* Created Database->get_power() that loads data from the special 'power' table.
* Fixed a bug in calls to Network->ping() where some weren't formatted properly for receiving two string variables.
* Updated Database->get_anvils() to record the machine types when recording host information.
* Updated Database->get_hosts_info() to also load the 'host_ipmi' column.
* Updated Database->get_upses() to store the link to the 'power' -> 'power_uuid', when available.
* Created ScanCore->call_scan_agents() that does the work of actually calling scan agents, moving the logic out from the scancore daemon.

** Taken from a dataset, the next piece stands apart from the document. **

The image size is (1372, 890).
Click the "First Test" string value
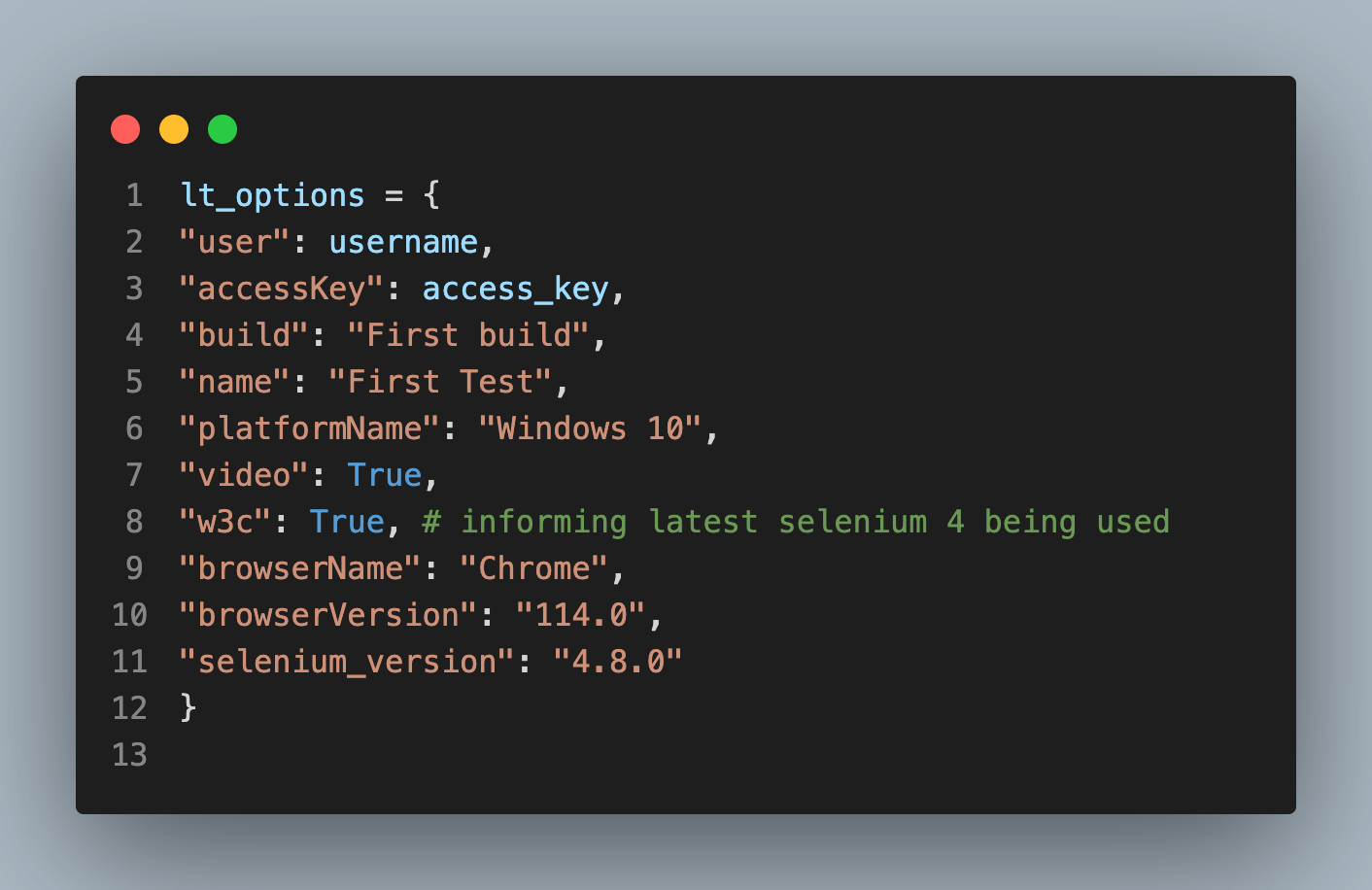[x=439, y=382]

* Created ScanCore->check_power() that takes a host and the anvil it is in and returns if it's on batteries or not. If it is, the time on batteries and estimate hold-up time is returned. If not, the highest charge percentage is returned.
* Created ScanCore->post_scan_analysis() that is a wrapper for calling the new ->post_scan_analysis_dr(), ->post_scan_analysis_node() and ->post_scan_analysis_striker(). Of which, _dr and _node are still empty, but _striker is complete.

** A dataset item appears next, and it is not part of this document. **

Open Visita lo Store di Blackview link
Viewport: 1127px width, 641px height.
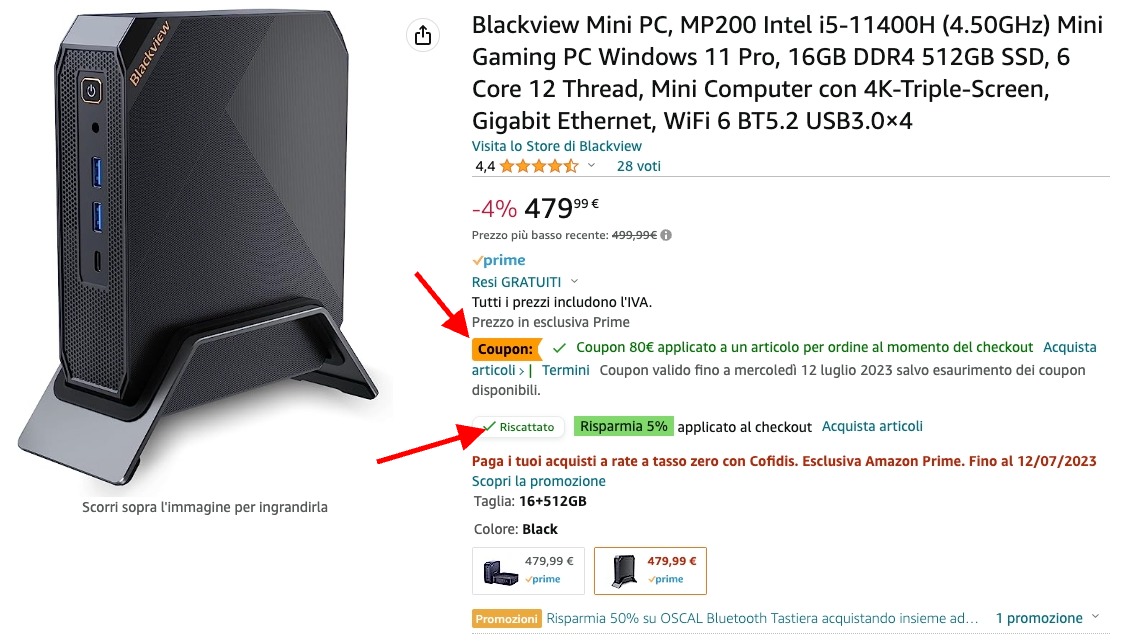tap(556, 146)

** ->post_scan_analysis_striker() is complete. It now boots a node after a power loss if the UPSes powering it are OK (at least one has mains power, and the main-powered UPS(es) have reached the minimum charge percentage). If it's thermal, IPMI is called and so long as at least one thermal sensor is found and it/they are all OK, it is booted. For now, M2's thermal reboot delay logic hasn't been replicated, as it added a lot of complexity and didn't prove practically useful.
* Created System->collect_ipmi_data() and moved 'scan_ipmitool's ipmitool call and parse into that method. This was done to allow ScanCore->post_scan_analysis_striker() to also call IPMI on a remote machine during thermal down events without reimplementing the logic.
* Updated scan-ipmitool to only record temperature data for data collected locally. Also renamed 'machine' variables and hash keys to 'host_name' to clarify what is being stored.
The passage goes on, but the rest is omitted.